- [Input]
****************************************
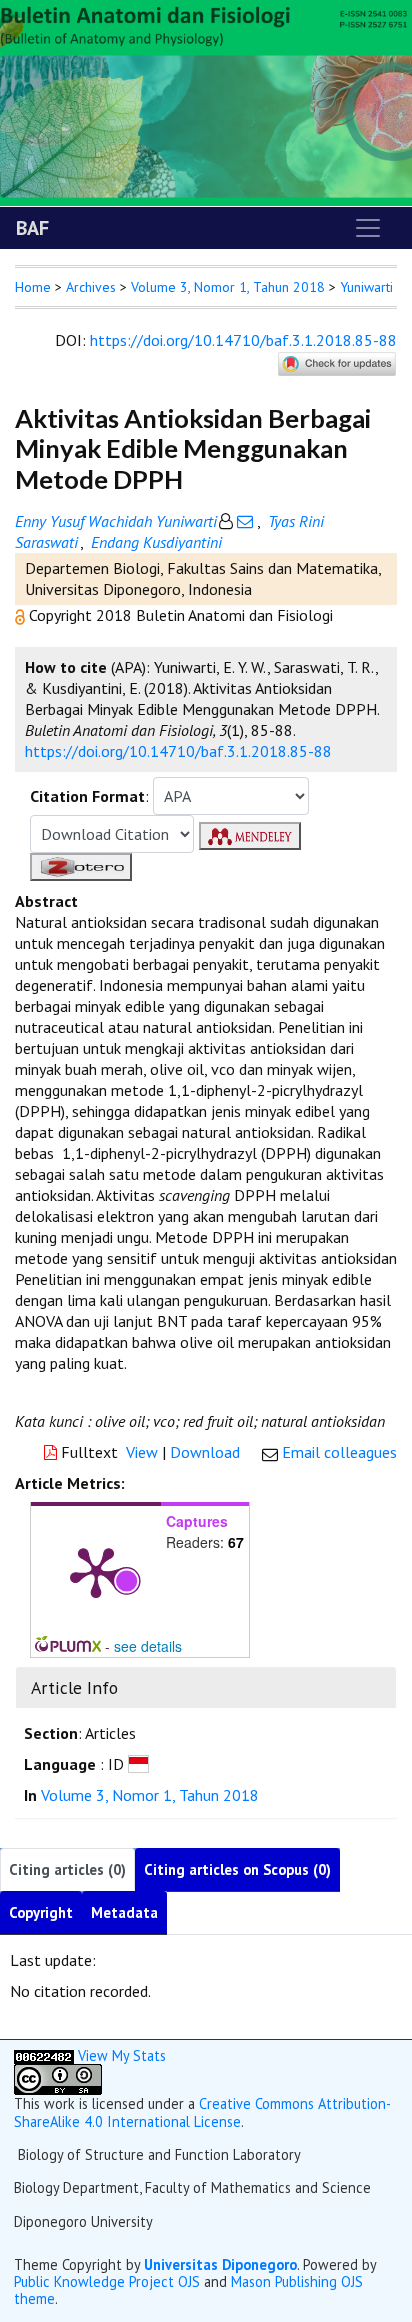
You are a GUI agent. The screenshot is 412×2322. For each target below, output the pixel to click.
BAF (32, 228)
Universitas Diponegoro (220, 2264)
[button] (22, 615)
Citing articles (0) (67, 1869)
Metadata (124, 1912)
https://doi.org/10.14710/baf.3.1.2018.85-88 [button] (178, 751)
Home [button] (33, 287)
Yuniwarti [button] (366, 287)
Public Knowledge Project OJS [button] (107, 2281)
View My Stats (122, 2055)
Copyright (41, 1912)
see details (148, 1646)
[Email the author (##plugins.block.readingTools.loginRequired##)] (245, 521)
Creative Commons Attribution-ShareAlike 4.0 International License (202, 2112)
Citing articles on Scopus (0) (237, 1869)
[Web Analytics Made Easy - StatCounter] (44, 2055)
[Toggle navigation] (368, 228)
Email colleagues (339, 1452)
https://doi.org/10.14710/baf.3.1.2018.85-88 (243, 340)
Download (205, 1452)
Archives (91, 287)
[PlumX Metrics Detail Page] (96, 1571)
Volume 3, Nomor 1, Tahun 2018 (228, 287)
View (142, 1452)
****************************************
- [Work instructions] Repeat the entries exactly, pictures left out.

- [Response to the task]
You are a GUI agent. The screenshot is 412×2322. For each target below, output the pixel to click.
BAF (32, 228)
Universitas Diponegoro (220, 2264)
[button] (22, 615)
Citing articles (0) (67, 1869)
Metadata (124, 1912)
https://doi.org/10.14710/baf.3.1.2018.85-88 [button] (178, 751)
Home [button] (33, 287)
Yuniwarti [button] (366, 287)
Public Knowledge Project OJS [button] (107, 2281)
View My Stats (122, 2055)
Copyright (41, 1912)
see details (148, 1646)
[Email the author (##plugins.block.readingTools.loginRequired##)] (245, 521)
Creative Commons Attribution-ShareAlike 4.0 International License (202, 2112)
Citing articles on Scopus (0) (237, 1869)
[Web Analytics Made Easy - StatCounter] (44, 2055)
[Toggle navigation] (368, 228)
Email colleagues (339, 1452)
https://doi.org/10.14710/baf.3.1.2018.85-88 (243, 340)
Download (205, 1452)
Archives (91, 287)
[PlumX Metrics Detail Page] (96, 1571)
Volume 3, Nomor 1, Tahun 2018 (228, 287)
View (142, 1452)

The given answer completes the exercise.